Décidément, les plans européens successifs pour résoudre la crise de la dette déclenchée par la Grèce ressemblent de plus en plus à ces usines Potemkine que l'on faisait jadis visiter aux touristes avides du rêve soviétique. Cette fois, il aura suffi de cinq jours pour faire disparaître le timide retour de la confiance née après le sommet de Bruxelles, qui selon Nicolas Sarkozy et Angela Merkel, devait apporter « une solution durable » à la crise de la dette. Car mardi, le feu a repris avec plus de vigueur encore, allumé par Georges Papandréou lui-même. Le Premier ministre grec, confronté à l'exaspération de la population face à une austérité croissante, a décidé de jouer son va-tout lundi en annonçant la tenue d'un référendum début 2012 sur le plan d'aide à son pays.

Ce coup de théâtre a déclenché une forte chute des marchés financiers (lire ci-contre). Les taux payés par l'Italie, devenus le baromètre du risque de contagion dans la zone euro, se sont à nouveau envolés, malgré l'intervention massive de la Banque centrale européenne (BCE). Et la déclaration commune franco-allemande qui se dit déterminée à appliquer les décisions prises la semaine dernière n'ont pas même réussi à freiner le mouvement. Il est vrai que l'accord de Bruxelles, par son flou, n'avait déjà guère convaincu les marchés. Mais il est certain que désormais la tension aura de la peine à retomber. Car que se passera-t-il en cas de « non » grec ? Sans l'aide européenne, Athènes n'aura d'autres choix que de faire un défaut unilatéral sur sa dette, voire de négocier sa sortie de la zone euro. Dans ce cas, la contagion sera bien difficile à stopper pour les autres maillons faibles de la zone. « L'Europe doit se préparer aux cas extrêmes », a prévenu le chef économiste d'Allianz, Michael Heise, dans une note. « Il est désormais essentiel que les détails des nouveaux instruments du plan d'aide et de la décote de la dette grecque soient rapidement rendus publics », ajoute-t-il.

Coup de poker

Du coup, la république hellénique va sans doute devenir le centre des discussions du G20 de Cannes, sommet auquel Georges Papandréou devrait participer. Dès ce mercredi, Angela Merkel et Nicolas Sarkozy mèneront dans la station balnéaire française une série de consultations, en compagnie du FMI, des institutions européennes et du gouvernement grec pour assumer une « mise en oeuvre dans les meilleurs délais » de l'accord du 27 octobre. Mais n'est-il pas déjà trop tard ?

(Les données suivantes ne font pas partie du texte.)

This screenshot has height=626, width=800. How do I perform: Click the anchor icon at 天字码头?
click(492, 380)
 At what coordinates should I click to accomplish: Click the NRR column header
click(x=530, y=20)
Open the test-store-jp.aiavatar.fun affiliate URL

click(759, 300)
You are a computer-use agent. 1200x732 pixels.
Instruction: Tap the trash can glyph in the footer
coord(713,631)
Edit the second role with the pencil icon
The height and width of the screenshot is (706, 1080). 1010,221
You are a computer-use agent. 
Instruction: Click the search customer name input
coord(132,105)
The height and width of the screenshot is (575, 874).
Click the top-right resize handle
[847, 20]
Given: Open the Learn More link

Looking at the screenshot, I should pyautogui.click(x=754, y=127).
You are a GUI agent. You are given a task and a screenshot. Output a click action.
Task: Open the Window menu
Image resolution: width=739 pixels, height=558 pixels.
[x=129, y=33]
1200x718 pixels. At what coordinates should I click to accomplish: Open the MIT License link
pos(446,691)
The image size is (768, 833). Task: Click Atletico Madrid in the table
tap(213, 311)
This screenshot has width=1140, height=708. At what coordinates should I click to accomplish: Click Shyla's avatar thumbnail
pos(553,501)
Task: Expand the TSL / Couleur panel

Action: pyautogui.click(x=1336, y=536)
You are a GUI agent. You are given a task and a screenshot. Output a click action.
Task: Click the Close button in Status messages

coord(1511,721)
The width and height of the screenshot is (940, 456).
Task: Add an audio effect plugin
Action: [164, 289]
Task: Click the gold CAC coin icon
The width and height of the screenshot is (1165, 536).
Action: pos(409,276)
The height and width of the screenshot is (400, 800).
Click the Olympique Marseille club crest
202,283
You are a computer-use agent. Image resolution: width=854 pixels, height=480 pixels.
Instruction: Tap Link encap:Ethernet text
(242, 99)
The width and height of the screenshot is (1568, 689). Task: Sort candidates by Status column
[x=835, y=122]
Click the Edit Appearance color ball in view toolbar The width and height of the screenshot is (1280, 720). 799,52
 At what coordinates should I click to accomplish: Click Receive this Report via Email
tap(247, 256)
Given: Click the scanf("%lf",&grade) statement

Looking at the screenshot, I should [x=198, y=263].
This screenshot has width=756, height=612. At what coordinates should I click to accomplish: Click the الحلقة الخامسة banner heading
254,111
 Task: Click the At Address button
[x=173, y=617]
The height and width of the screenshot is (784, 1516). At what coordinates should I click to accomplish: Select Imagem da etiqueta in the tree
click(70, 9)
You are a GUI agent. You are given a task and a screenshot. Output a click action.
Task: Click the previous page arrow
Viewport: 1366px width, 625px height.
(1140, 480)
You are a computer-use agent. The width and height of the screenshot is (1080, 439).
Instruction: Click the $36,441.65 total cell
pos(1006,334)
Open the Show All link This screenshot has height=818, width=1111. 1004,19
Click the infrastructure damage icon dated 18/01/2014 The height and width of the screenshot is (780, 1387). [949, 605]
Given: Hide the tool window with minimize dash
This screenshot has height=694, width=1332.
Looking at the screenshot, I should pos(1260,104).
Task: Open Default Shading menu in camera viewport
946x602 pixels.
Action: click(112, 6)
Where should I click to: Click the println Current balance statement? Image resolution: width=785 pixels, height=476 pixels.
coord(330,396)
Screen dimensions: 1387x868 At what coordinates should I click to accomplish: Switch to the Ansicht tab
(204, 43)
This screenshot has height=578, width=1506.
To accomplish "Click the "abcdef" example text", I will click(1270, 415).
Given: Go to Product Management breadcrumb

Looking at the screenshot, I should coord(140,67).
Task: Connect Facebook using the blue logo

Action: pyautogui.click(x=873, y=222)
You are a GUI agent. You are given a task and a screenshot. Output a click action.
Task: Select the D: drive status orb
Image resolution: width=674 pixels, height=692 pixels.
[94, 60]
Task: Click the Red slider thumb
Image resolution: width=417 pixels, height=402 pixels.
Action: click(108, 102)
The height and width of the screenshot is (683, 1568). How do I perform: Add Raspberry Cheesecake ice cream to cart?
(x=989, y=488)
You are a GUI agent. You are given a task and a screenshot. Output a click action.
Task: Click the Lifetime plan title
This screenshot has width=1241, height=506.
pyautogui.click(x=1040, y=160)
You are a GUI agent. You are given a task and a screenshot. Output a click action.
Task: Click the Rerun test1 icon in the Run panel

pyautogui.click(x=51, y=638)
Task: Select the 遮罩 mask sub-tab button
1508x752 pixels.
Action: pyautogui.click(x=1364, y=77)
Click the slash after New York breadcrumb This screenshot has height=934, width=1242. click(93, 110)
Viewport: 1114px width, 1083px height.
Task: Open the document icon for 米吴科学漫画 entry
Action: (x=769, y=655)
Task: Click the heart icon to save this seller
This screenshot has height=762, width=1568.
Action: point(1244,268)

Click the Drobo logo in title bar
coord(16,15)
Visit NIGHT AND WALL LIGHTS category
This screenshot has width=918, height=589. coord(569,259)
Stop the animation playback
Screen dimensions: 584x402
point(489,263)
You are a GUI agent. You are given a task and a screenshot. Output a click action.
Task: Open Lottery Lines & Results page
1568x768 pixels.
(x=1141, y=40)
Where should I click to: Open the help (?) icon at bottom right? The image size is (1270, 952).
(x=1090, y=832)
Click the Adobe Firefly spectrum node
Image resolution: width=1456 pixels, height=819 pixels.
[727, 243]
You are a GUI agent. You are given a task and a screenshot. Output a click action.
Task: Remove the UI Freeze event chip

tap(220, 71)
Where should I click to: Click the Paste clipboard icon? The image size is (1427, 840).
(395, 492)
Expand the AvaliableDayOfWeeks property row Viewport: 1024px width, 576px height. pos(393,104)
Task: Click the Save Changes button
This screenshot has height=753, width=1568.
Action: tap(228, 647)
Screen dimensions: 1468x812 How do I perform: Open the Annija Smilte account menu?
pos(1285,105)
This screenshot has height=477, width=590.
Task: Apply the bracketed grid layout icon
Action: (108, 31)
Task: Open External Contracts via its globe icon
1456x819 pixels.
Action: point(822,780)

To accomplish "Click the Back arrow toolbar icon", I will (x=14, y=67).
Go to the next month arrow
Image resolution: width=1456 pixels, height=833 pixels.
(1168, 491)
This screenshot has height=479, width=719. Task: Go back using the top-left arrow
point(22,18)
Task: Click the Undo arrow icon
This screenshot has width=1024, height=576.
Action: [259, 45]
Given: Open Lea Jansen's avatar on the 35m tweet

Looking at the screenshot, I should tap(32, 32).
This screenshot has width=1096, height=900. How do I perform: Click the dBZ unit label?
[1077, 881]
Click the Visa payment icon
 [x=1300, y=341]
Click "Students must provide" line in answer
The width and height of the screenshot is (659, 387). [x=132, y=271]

Certes, le pari de Georges Papandréou est risqué. Mais la situation en Grèce présentait un danger réel de pourrissement. Les premiers sondages laissent présager un résultat des plus indécis sur un référendum dont on ne sait pas encore comment sera formulée la question clé. « La volonté du peuple doit s'imposer à nous, a-t-il martelé lundi devant le groupe parlementaire socialiste qui n'en croyait pas ses oreilles, il doit décider si oui ou non il accepte l'accord conclu à Bruxelles. »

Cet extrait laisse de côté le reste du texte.